Salzburger Nachrichten am 5. Mai 2006 - Bereich: Kultur
Der Standpunkt: Das Unermessliche der Kunst

HEDWIG KAINBERGER

Der Städtebund lässt eine Studie erstellen, um zu erfahren, welchen Sinn es hat, öffentliches Geld für Kunst und Kultur auszugeben. Da wagen wir eine Behauptung: Die Studie wird allerlei quantifizieren und analysieren. Doch es wird nicht gelingen, Inhalt und Ausmaß der Kunstsubvention zur Gänze zu erklären. Denn das Staunen, das Lachen, das Empfinden von Tragik und Trauer, das Nachdenken, das Gefühl, in Körper und Seele von Musik erfasst zu sein, das Gespräch über ein Theaterstück - das alles ist nicht zu messen.

Kunst zu subventionieren ist nicht allein ein Akt der Wirtschaftspolitik, sondern auch der Gesellschaftspolitik.

Wer die Kluft zwischen Reich und Arm verringern will, der macht Sozialpolitik, ohne nach deren Umwegrentabiliät zu fragen.

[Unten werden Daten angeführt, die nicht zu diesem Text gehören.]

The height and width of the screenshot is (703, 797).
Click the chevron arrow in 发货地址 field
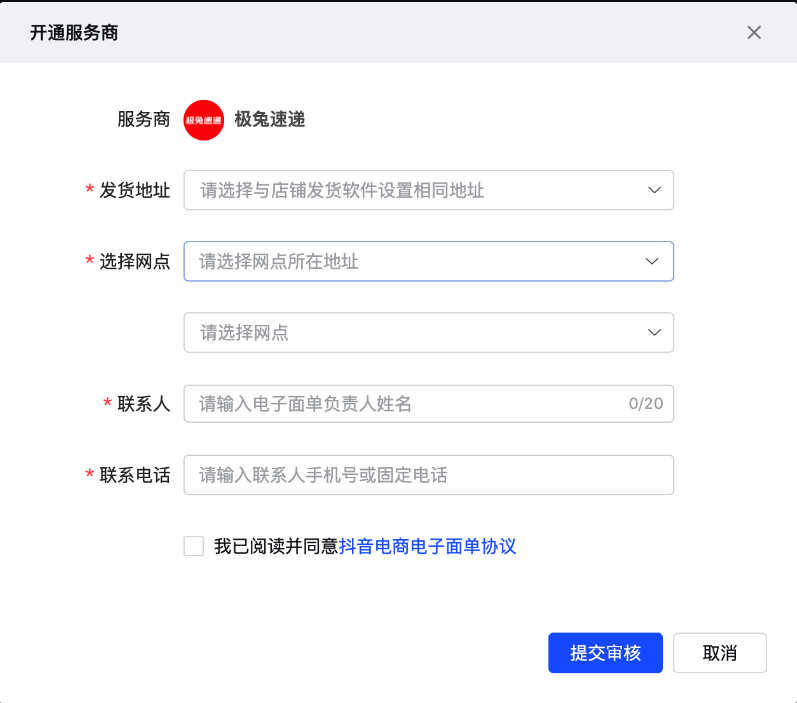point(654,190)
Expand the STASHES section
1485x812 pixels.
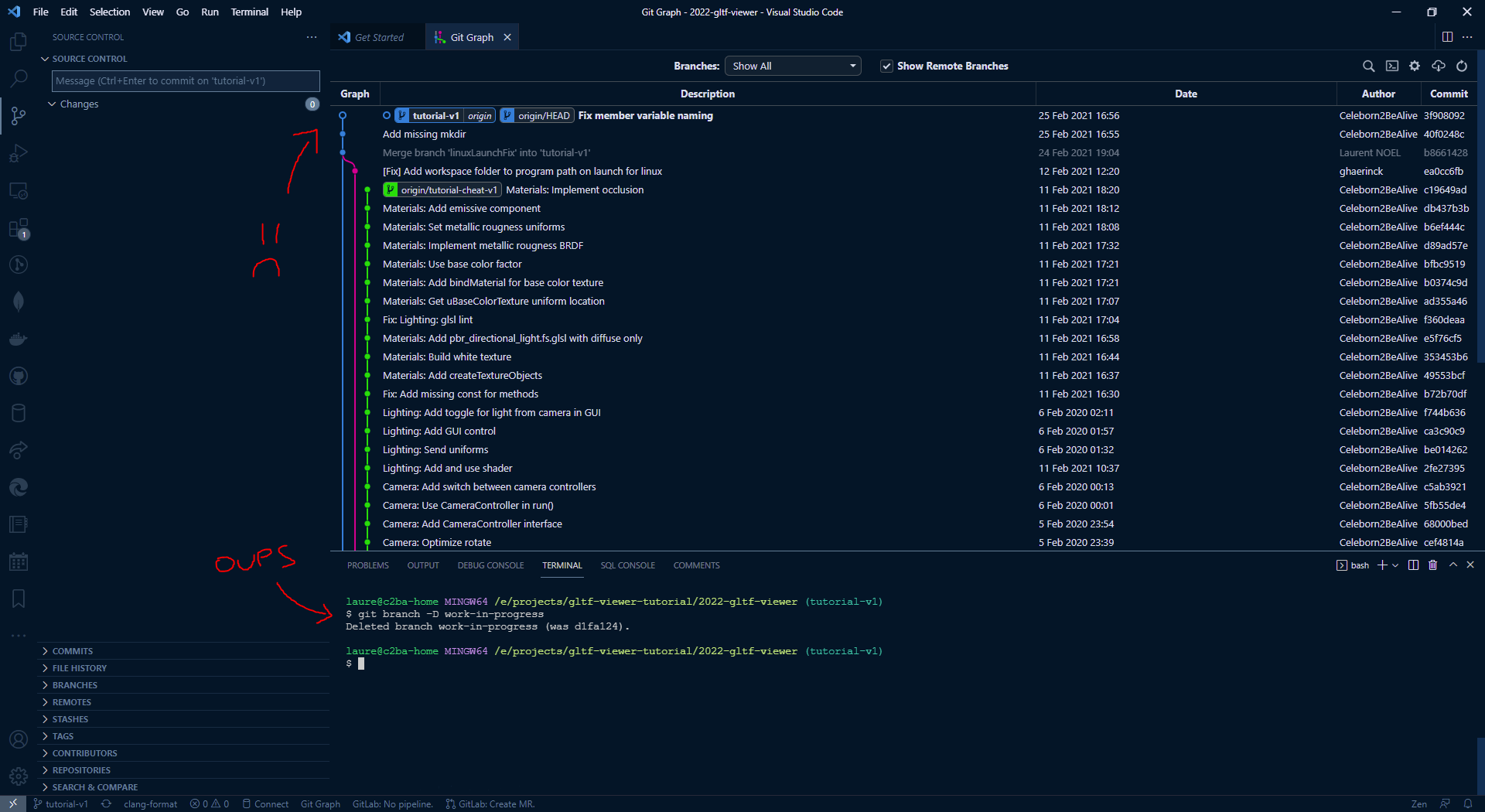pyautogui.click(x=70, y=719)
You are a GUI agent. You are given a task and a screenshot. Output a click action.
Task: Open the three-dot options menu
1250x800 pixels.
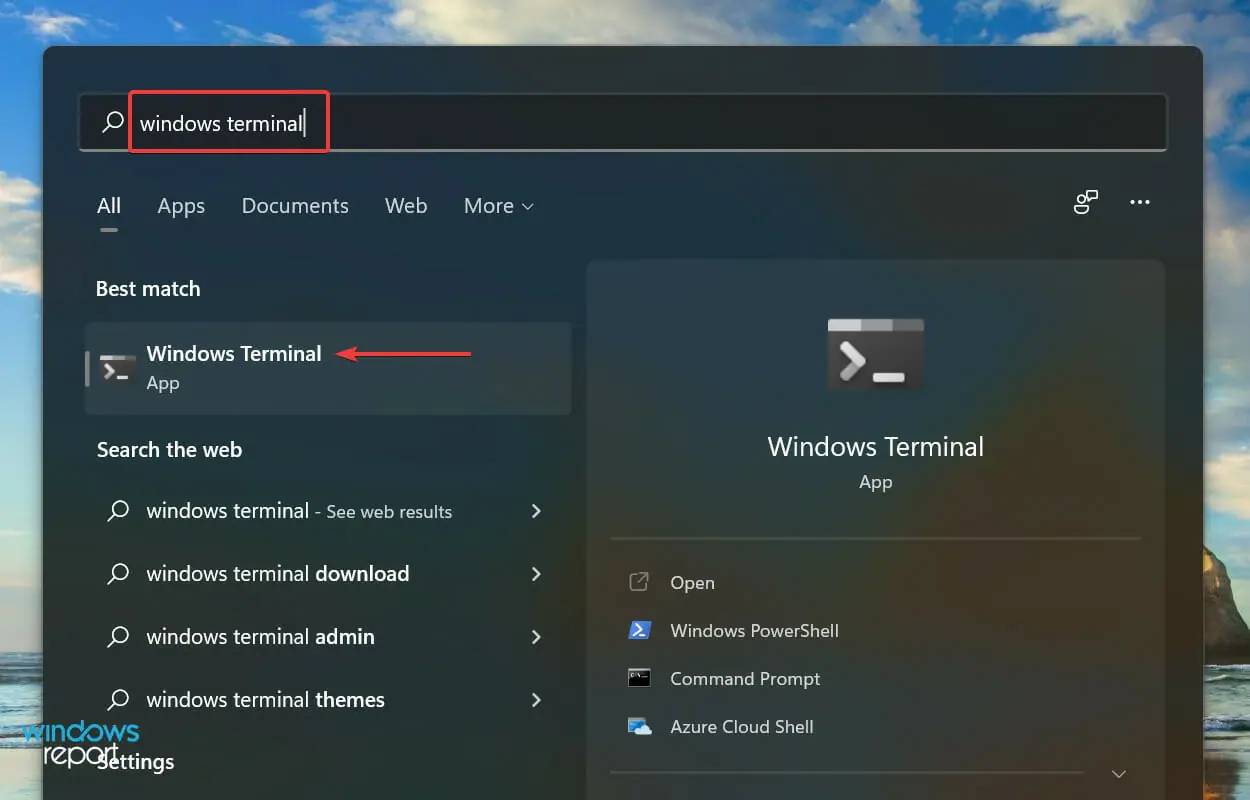click(x=1139, y=203)
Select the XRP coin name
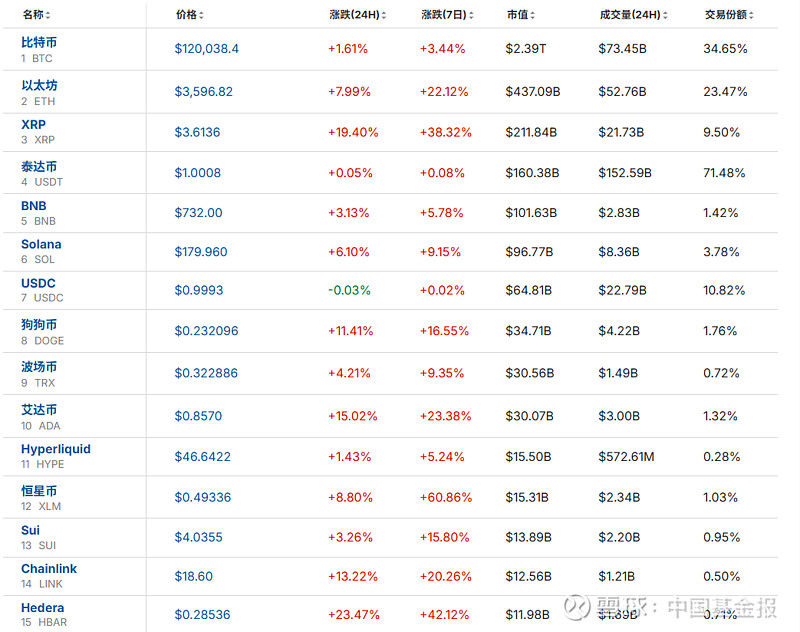The width and height of the screenshot is (800, 632). tap(33, 125)
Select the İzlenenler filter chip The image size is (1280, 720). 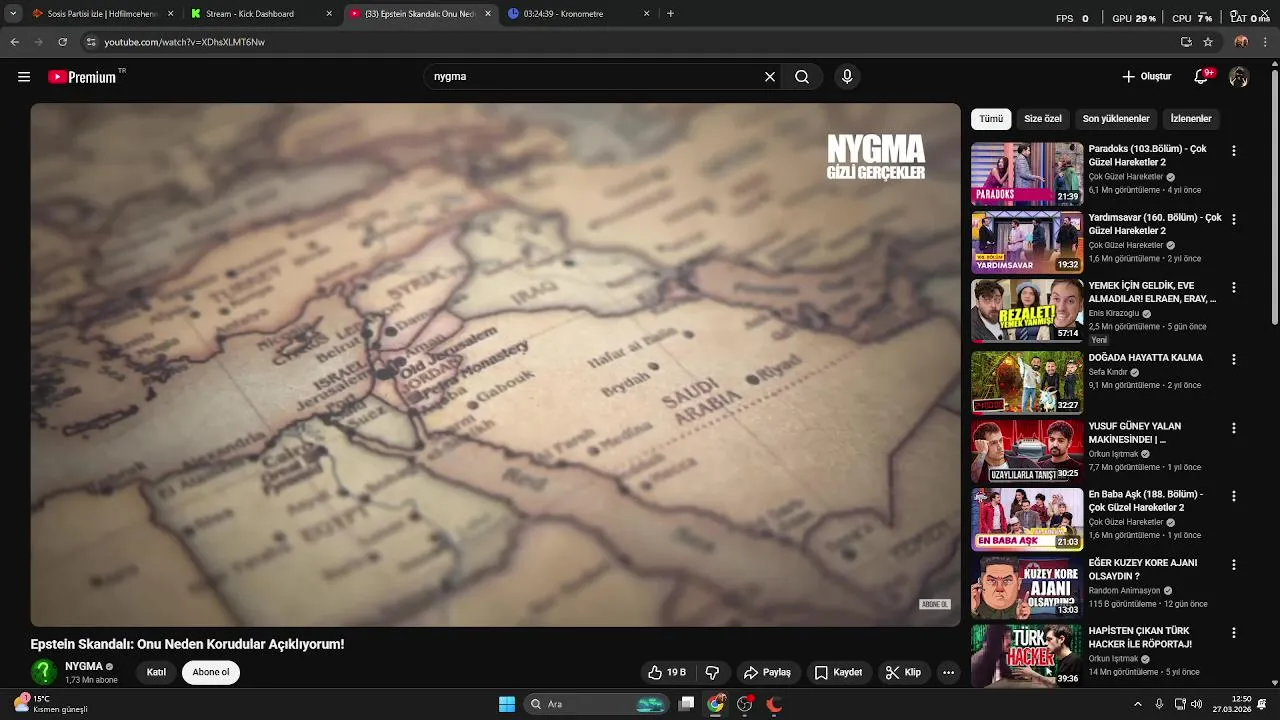tap(1191, 119)
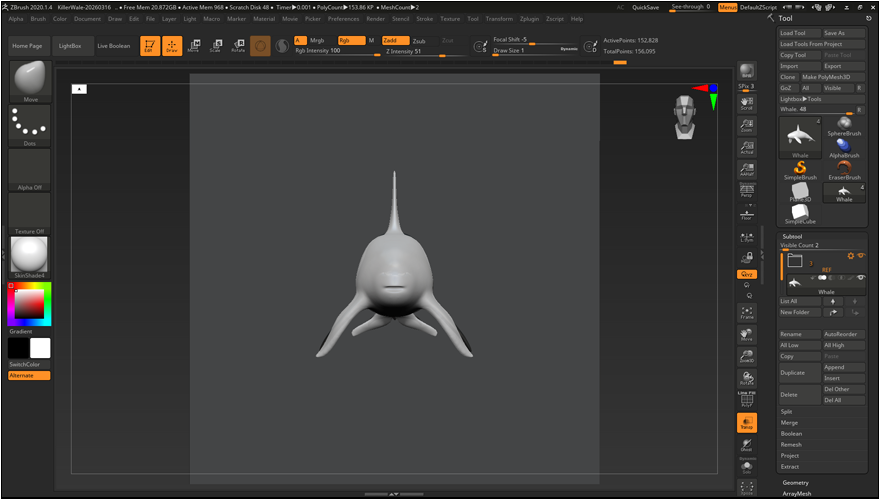Image resolution: width=880 pixels, height=500 pixels.
Task: Expand the Geometry section
Action: pos(796,482)
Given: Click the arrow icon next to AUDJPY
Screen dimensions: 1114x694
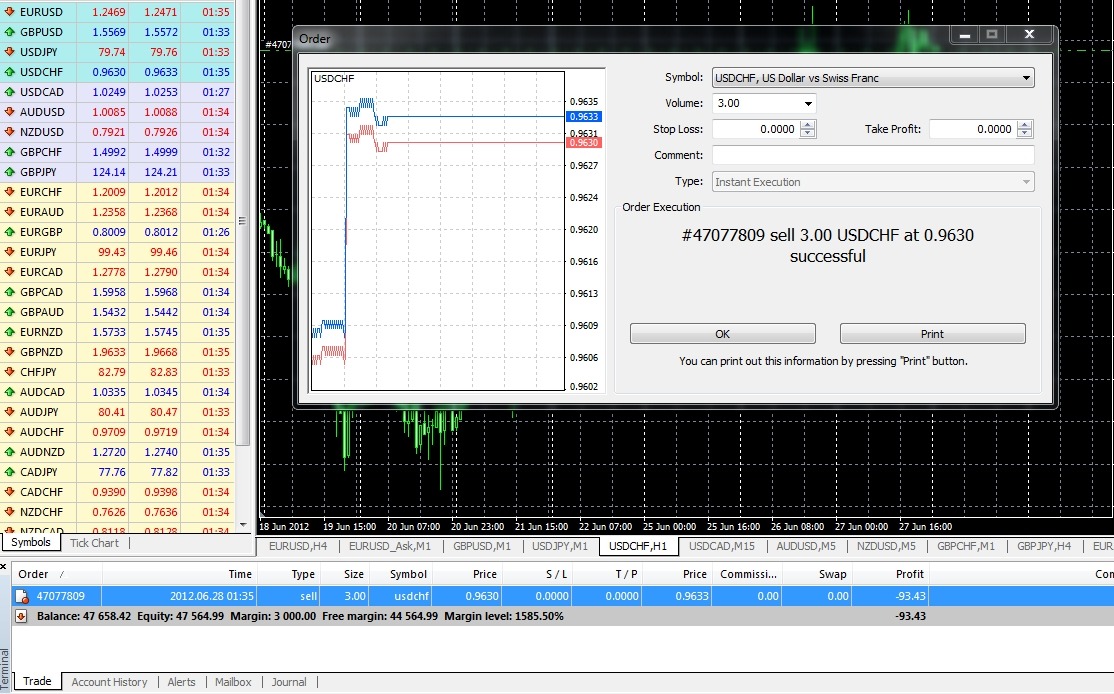Looking at the screenshot, I should pyautogui.click(x=9, y=412).
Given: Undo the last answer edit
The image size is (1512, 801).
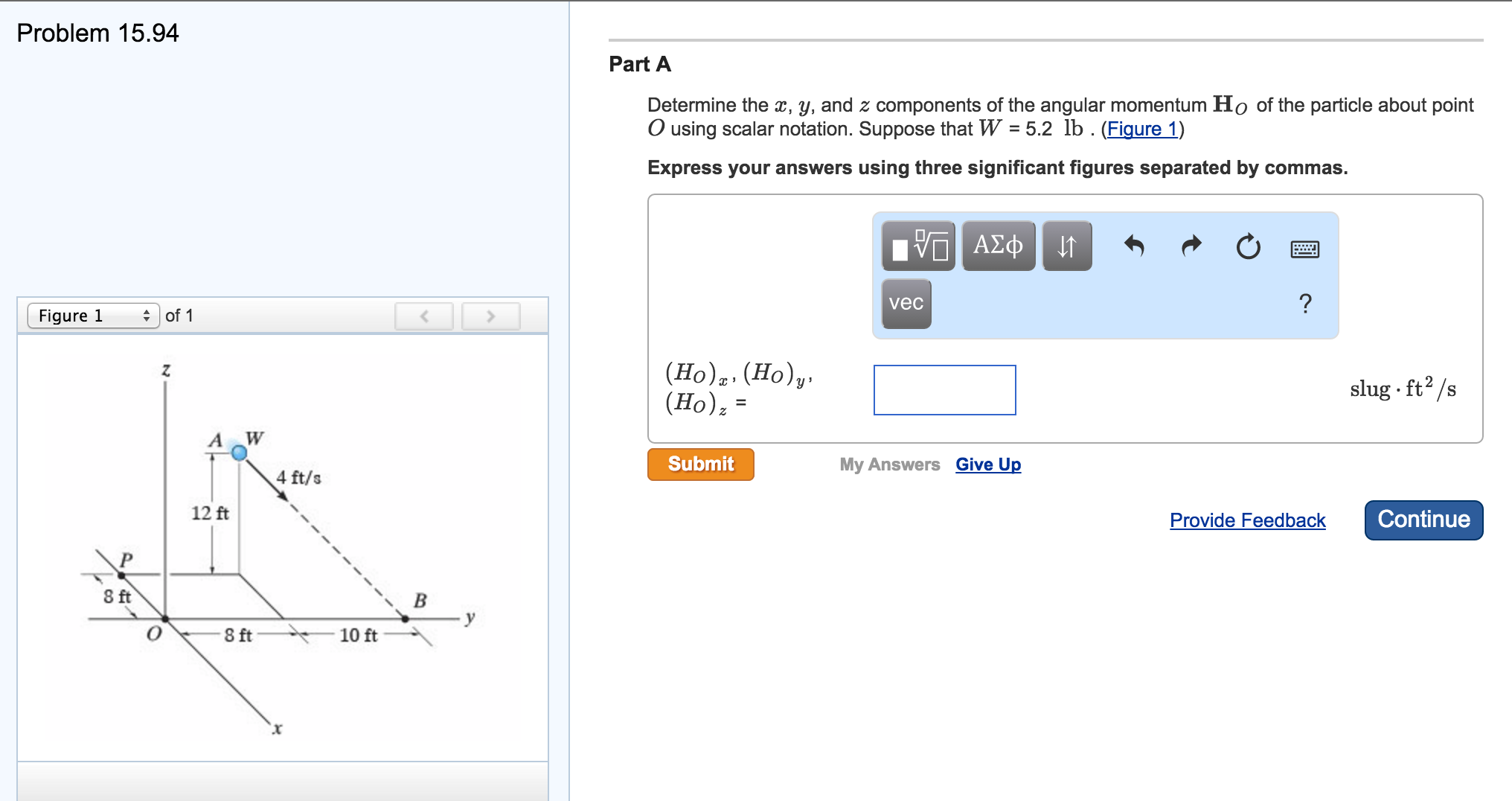Looking at the screenshot, I should (x=1133, y=246).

Und wer will, dass Menschen offen, kritisch und sensibilisiert sind, dass es Stätten für Begegnung gibt, der sichert ein breites kulturelles Angebot.

Wird Kunst bloß nach Sekundäreffekten beurteilt, dann ist das der Anfang vom Ende der Kulturpolitik. Trotzdem ist der Auftrag für die Studie auch erfreulich. Denn die Kulturpolitiker machen sich wenigstens selbst auf die Suche nach Argumenten, anstatt das ung'schaut aufzugeben, von dem sie offenbar nicht mehr genau wissen, wozu es gut ist.